In summary, this study created 300 video clips based on the above factors, with a storage format of mp4. An example of the video dataset is shown in Figure 1.

Establishing a Movie and Television Music Video Dataset: The affective model in this study aims to predict the level of affective matching between input audio and video. Therefore, based on the music and video datasets mentioned earlier, further work is needed to create music–video matching pairs by combining music and video visuals. Considering audiovisual quality, 980 music–video material combinations were selected for subsequent experiments, with 880 designated for the training set and the remaining 100 for testing.

3.1.2. Affective Data Annotation

Subjective affect annotation experiments on the materials can study the emotions conveyed by different music and videos, quantifying affect using relevant evaluation metrics. The purpose of this experiment is to capture human subjective feelings towards different audiovisual materials and acquire affect parameters through subjective evaluation methods, laying the foundation for building an affective space. The affect parameters obtained in this section will be used for subsequent model construction, including building models based on CCA feature fusion and constructing an affective space based on factor analysis.

This paper adopts the five-level quantified scoring method of the Likert scale from social science research, combined with Su et al. [66]’s analysis of affective words in images, to determine 17 affect evaluation terms, forming the music–video affect evaluation system shown in Table 2. Additionally, a five-level quantified scoring method is used for annotating multidimensional affect and matching degree, as shown in Table 3.

According to the set of affective words and the scoring method given in the table, four groups of experiments were designed, as follows.

Multidimensional affective annotation of video materials only: Participants are required to watch silent video clips in random order and use the affective evaluation system composed of multidimensional evaluation words to quantitatively describe the different dimensions of emotions in the video.

* * * * *

▶ [Problem to work on]: Please extend the text on affect annotation of film music and video clips, picking up right after its last sentence. The data that comes after this text isn't needed.

* * * * *

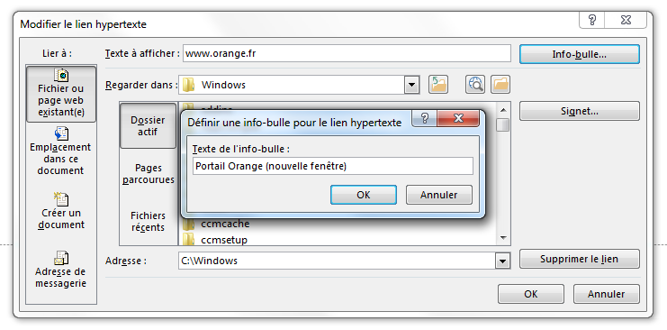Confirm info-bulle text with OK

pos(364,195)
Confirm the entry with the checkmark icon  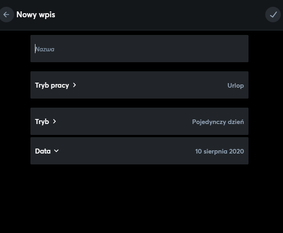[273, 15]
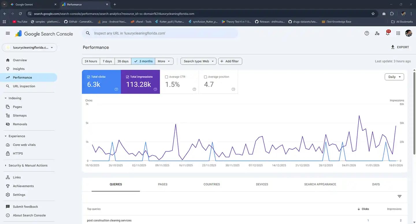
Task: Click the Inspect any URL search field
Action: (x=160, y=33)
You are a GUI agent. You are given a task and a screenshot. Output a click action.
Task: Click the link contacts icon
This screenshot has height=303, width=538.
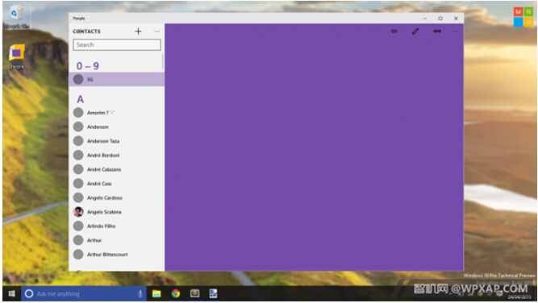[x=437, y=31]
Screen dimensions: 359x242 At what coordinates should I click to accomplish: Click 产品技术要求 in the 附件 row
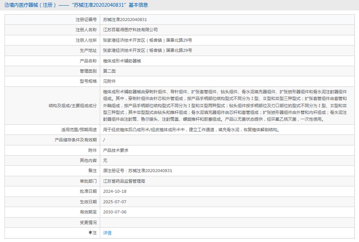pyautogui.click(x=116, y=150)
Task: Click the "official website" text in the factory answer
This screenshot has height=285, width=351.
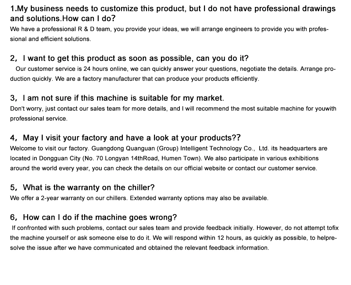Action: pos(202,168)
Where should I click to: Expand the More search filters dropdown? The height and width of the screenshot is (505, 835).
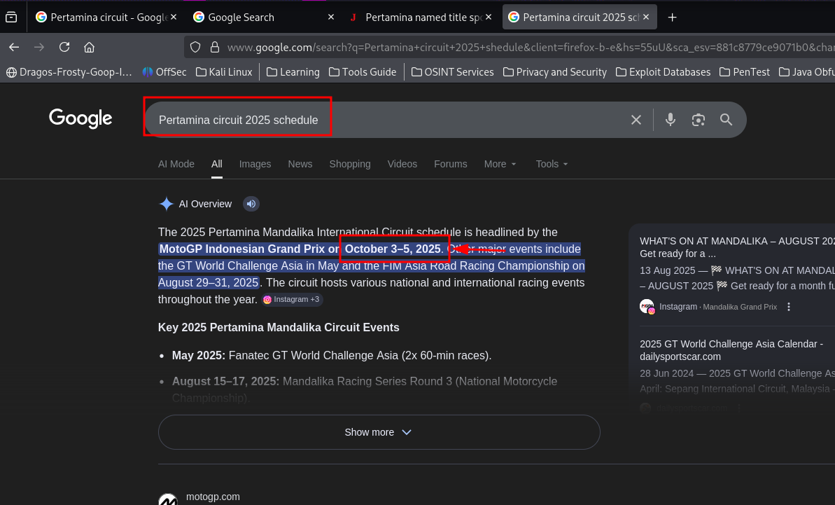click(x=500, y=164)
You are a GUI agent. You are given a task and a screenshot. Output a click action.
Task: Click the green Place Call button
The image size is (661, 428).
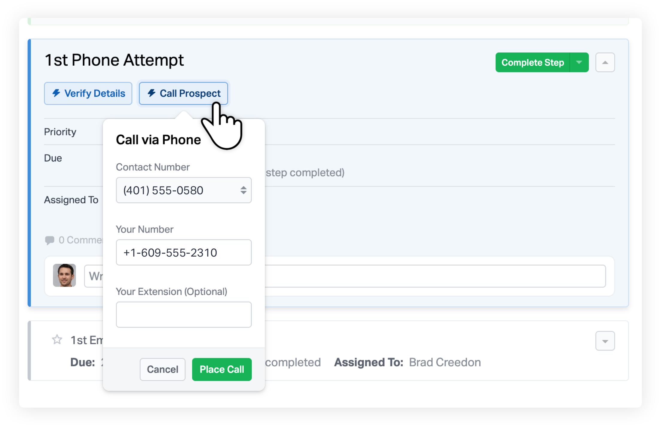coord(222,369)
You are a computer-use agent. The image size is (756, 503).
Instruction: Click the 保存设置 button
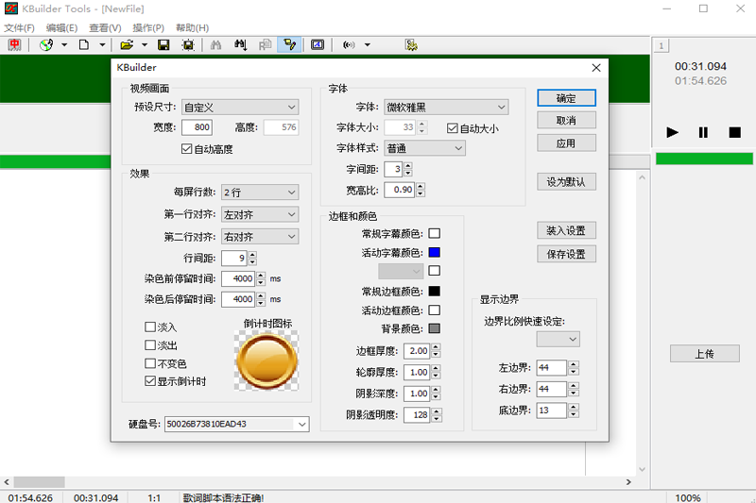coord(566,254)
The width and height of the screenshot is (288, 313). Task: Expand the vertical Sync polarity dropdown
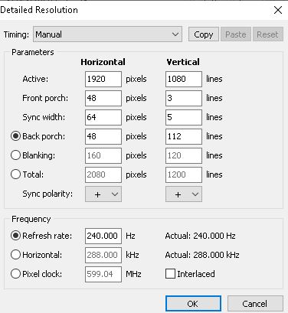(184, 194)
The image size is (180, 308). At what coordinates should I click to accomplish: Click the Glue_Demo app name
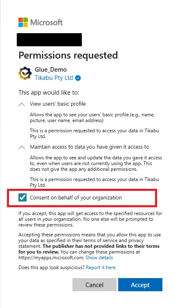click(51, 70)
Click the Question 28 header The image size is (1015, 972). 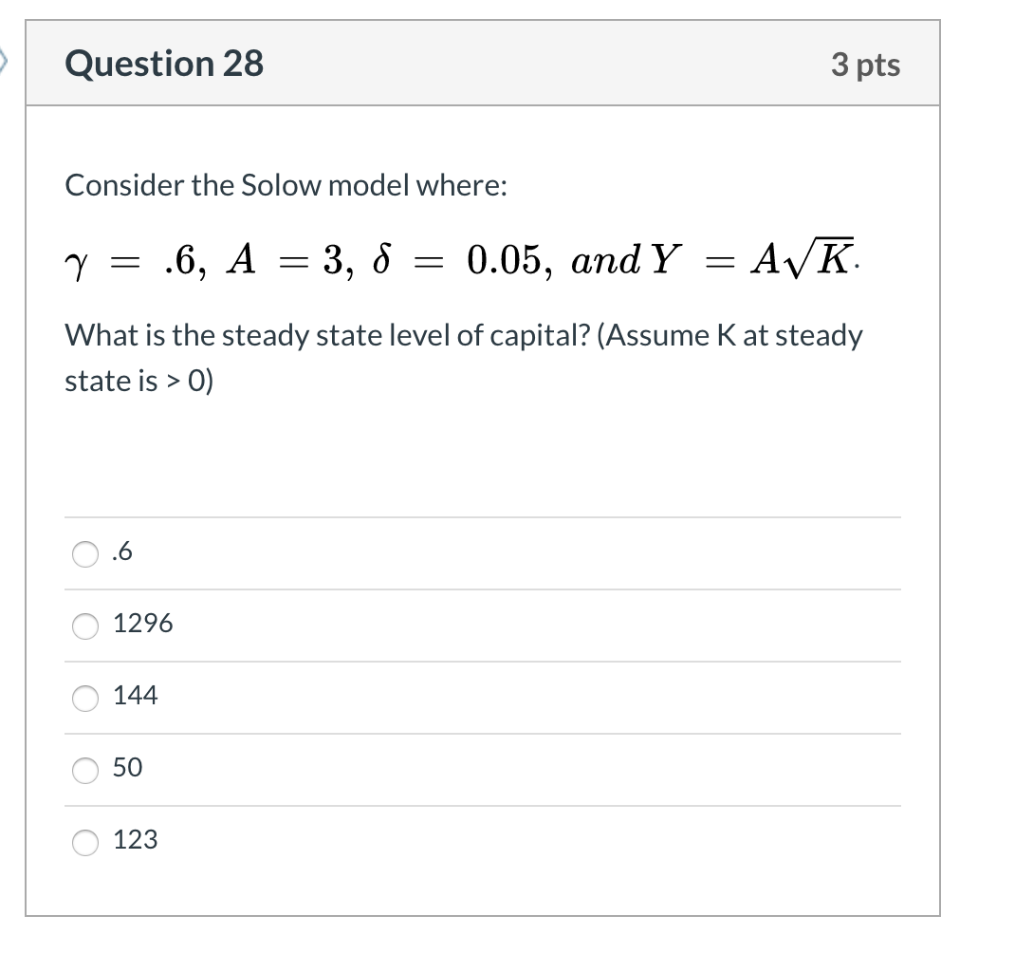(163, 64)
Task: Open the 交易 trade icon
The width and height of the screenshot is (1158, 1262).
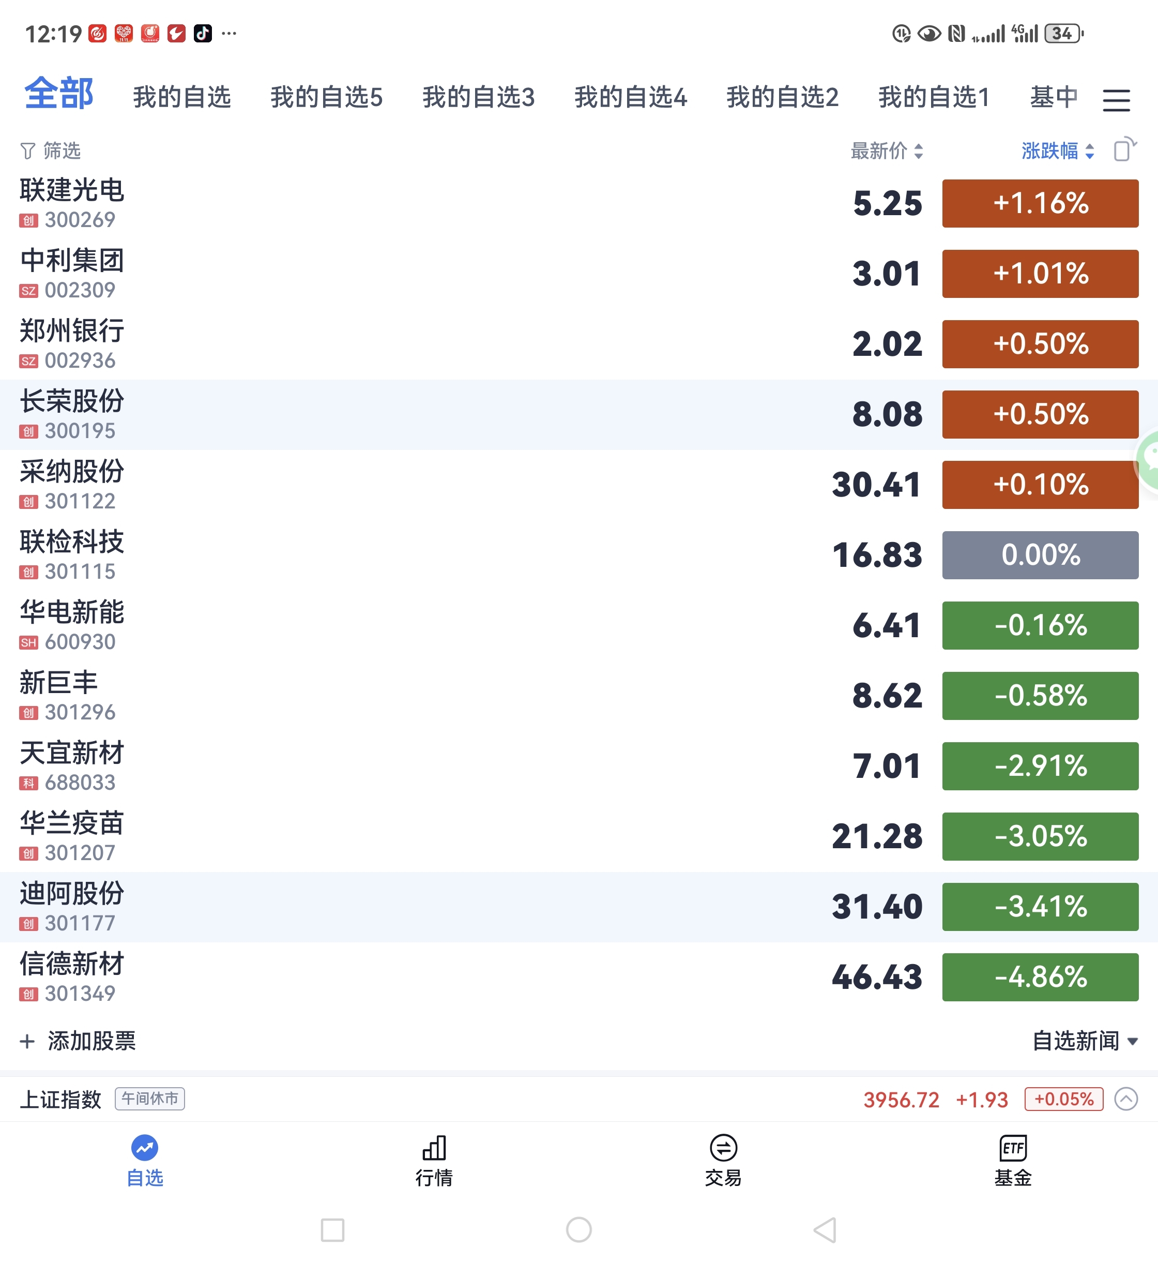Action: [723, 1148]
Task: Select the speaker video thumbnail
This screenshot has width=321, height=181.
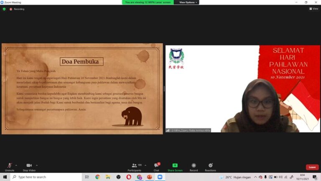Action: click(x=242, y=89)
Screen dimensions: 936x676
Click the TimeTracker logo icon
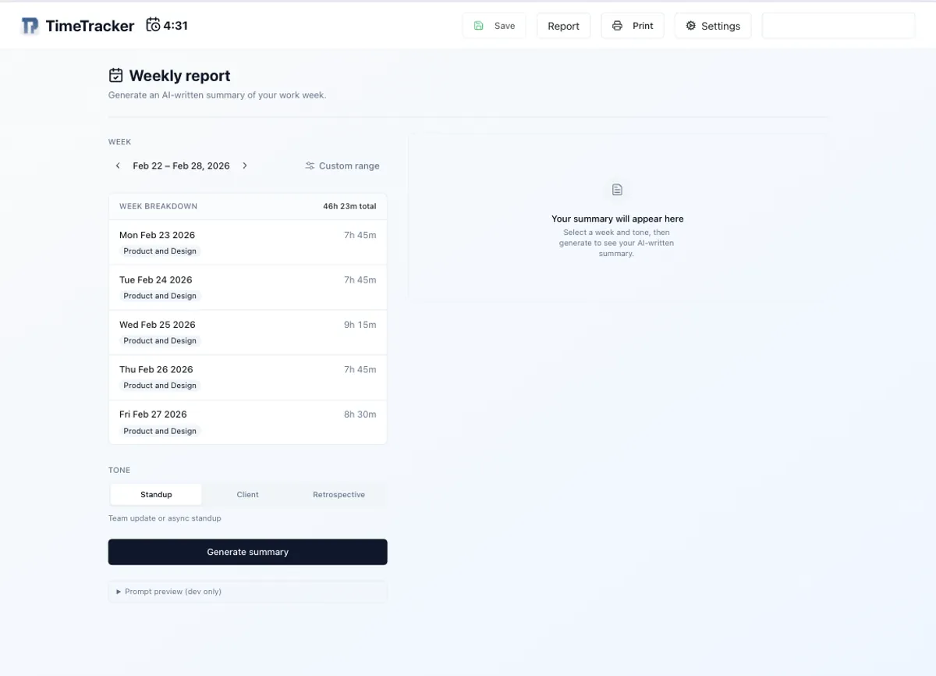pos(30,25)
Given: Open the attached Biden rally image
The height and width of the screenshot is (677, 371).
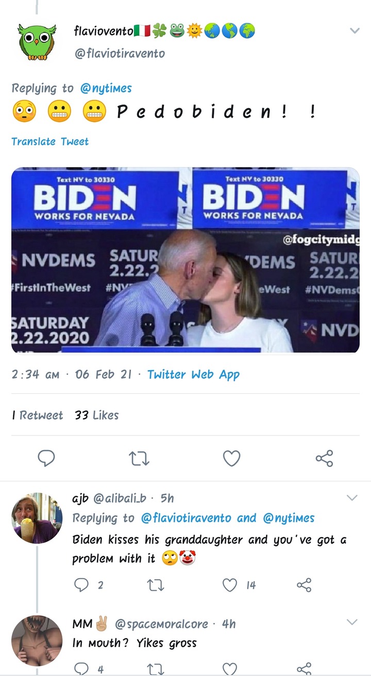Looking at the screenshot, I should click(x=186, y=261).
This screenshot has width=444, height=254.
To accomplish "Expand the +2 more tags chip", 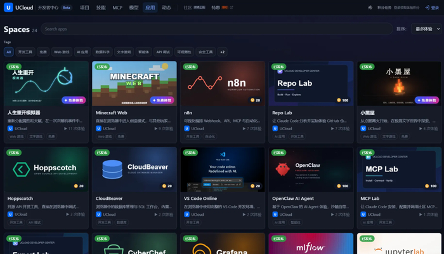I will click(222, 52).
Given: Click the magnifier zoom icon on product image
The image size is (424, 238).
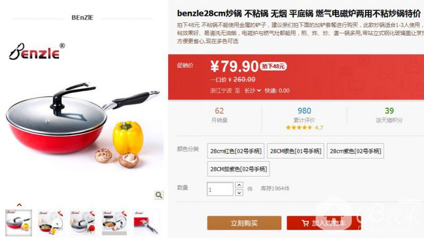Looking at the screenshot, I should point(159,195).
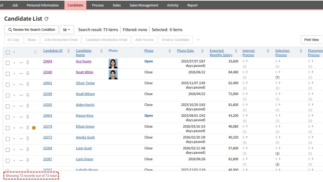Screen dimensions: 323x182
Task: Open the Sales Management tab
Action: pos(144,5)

* * * * *

▶ [Result below]:
Multidimensional affective annotation of music materials only: Participants are required to listen to music material in random order and quantitatively describe the different dimensions of emotions in the music using the affective evaluation system composed of multidimensional evaluation words.
Multidimensional affective annotation of music–video material combinations: Participants were required to watch video clips with music in random order, and the affective evaluation system composed of multidimensional evaluation words was used to quantify the different dimensions of the combined emotion.
Annotate the affective matching degree of music–video material combinations: Participants are required to watch video materials with music in random order and describe the degree of audiovisual affective matching for each combination of materials.

The collected experimental data were processed. Outliers that differed from the original mean by more than twice the standard deviation were removed and replaced with the original mean. The above data are used for the subsequent model construction based on CCA feature fusion.

In order to deeply study whether there are differences between sets composed of samples with different affective consistency, the sample sets are further subdivided on the basis of Section 3.1.1. According to the labeling results in the matching degree experiment described in Section 3.1.2, the music–video pairs with scores 3 (relatively matching), 4 (strong matching) and 5 (completely matching) were divided into the affective matching sets, with a total of 553 entries. Similarly, the score 1 (completely mismatching) and score 2 (not very match) were divided into affective difference sets, totaling 347 items. Figure 2 illustrates the partitioning of the dataset.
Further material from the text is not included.